Since incorporation the CSC has maintained the required minimum number of directors (5) and has fulfilled its obligation to hold annual meetings (quorum is 3), maintain proper accounting records, and file annual reports with the registrar of Societies.  

Directors and Officers

Section 24 of Part 5, Schedule B of the Society Act, provides for the following Officers of the Society... president, vice president, secretary, and treasurer.   The CSC has never adopted these positions within its structure. The “bylaws” require that an annual general meeting be chaired by a member of the Society identified at the beginning of each meeting or the president or another officer of the Society; the CSC traditionally adopted the position that the chair of the winter workshop also act as chair of the business meeting. Up to now, Lisa Meyer acted as the secretary/treasurer and chaired business meetings.

Recommendation

The current Winter Workshop Committee recommends that CSC bylaws be amended to include the positions of president, vice president, and secretary/treasurer. The committee feels that the creation of these positions would offer continuity of administration and procedure, greater accountability, and responsibility for initiating workshop organizing committees.  Also, in accordance with Part 7 of Schedule B of the Society Act, duties would be a follows:

President – is the chief executive officer of the society and must supervise the other officers in the execution of their duties; presides at all meetings of the society. Specifically, the president would be responsible for identifying, in a timely way, a chair for each of the winter and summer workshops organizing committees. In the event that a chair is not identified, the president would act as chair of the workshop committee.

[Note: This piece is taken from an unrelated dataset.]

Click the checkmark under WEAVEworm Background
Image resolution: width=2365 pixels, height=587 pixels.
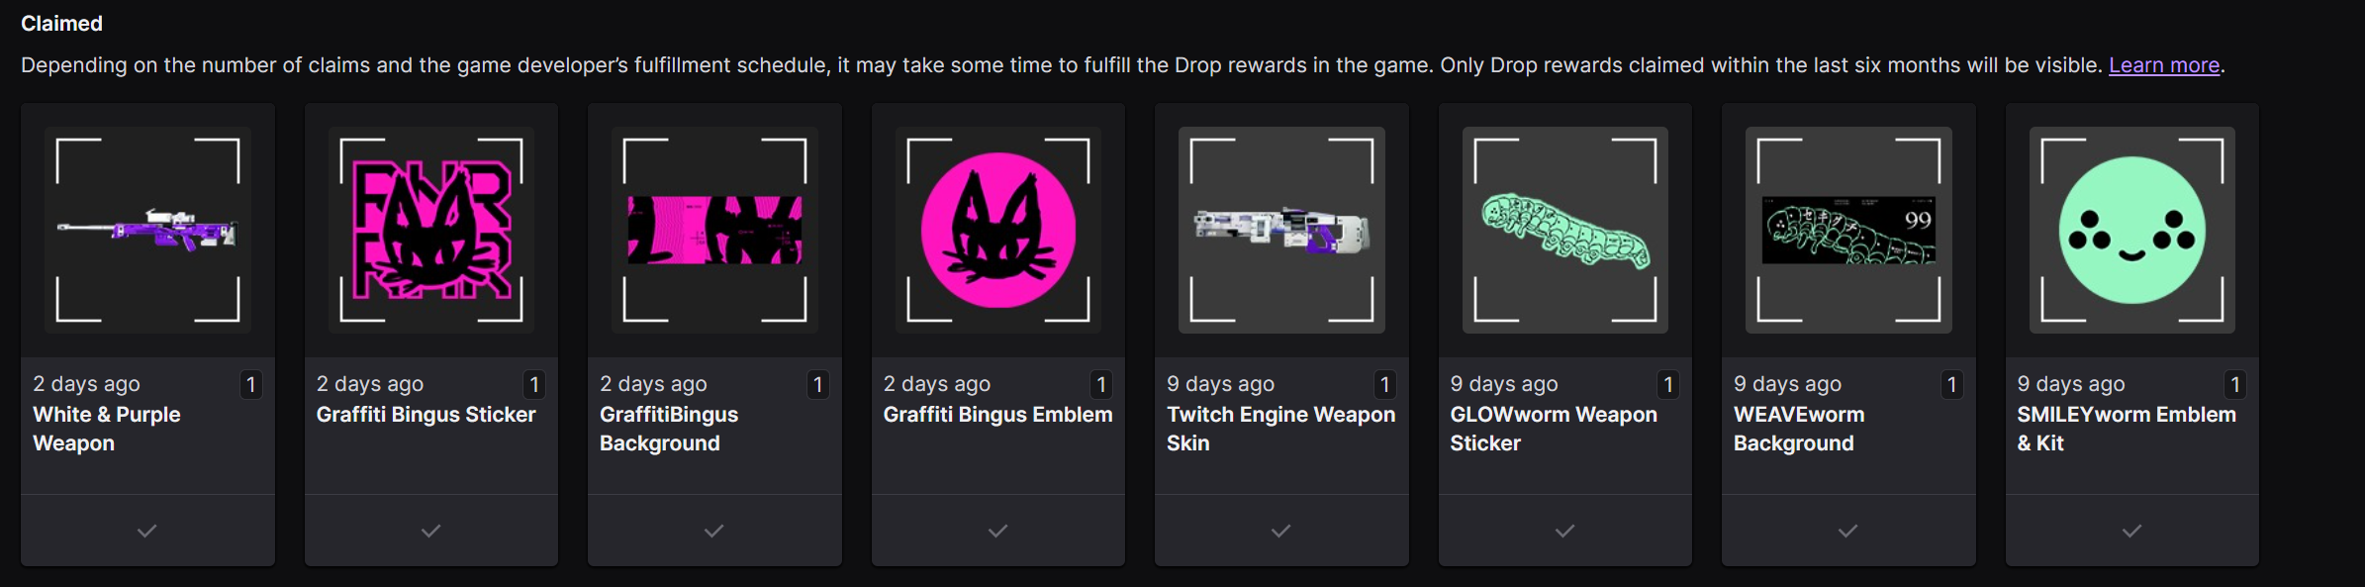click(x=1848, y=532)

Vice president – carry out the duties of the president during the president's absence and other responsibilities determined to be appropriate.

Secretary/Treasurer - conduct the correspondence of the society; issue notices of meetings of the society and directors; keep minutes of all meetings of the society and directors; have custody of all records and documents of the society except those required to be kept by the treasurer; maintain the register of members; have custody of the common seal of the society; keep the financial records, including books of account, necessary to comply with the Society Act, and render financial statements to the directors, members and others when required.

These offices must be filled from the list of directors as specified in the Society Act.

Each position would have a 2 year term and rotate as follows... a director would be elected from the board of directors to serve as vice president; the VP would then move into the president’s position for 2 years followed by the secretary/treasurer’s position. Initially, all positions would be elected from the board of directors.

The board of directors would be responsible for determining the rules of order for general meetings.